── Data excerpts ──

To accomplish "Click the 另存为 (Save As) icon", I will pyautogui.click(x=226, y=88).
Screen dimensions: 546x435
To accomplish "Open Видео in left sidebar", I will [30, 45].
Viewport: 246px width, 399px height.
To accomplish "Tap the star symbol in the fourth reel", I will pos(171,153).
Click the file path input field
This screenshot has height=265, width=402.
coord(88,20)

───
── Data excerpts ──

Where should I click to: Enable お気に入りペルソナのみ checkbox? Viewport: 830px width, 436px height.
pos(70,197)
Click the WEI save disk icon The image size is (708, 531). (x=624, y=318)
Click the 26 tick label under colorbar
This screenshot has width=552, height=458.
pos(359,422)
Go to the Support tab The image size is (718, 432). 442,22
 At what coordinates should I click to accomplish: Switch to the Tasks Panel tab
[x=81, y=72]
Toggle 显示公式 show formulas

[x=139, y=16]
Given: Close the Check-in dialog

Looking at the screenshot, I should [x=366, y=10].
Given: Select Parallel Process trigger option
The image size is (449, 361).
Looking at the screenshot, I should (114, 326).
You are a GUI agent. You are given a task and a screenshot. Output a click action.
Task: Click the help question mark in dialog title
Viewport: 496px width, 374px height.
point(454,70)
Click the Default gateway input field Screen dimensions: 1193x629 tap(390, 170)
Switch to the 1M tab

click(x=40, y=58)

───

Report each line of the records that holds the word "will".

To accomplish "Click the 另存为 (Save As) icon", I will pyautogui.click(x=226, y=88).
To accomplish "Open Видео in left sidebar", I will [30, 45].
To accomplish "Tap the star symbol in the fourth reel", I will pos(171,153).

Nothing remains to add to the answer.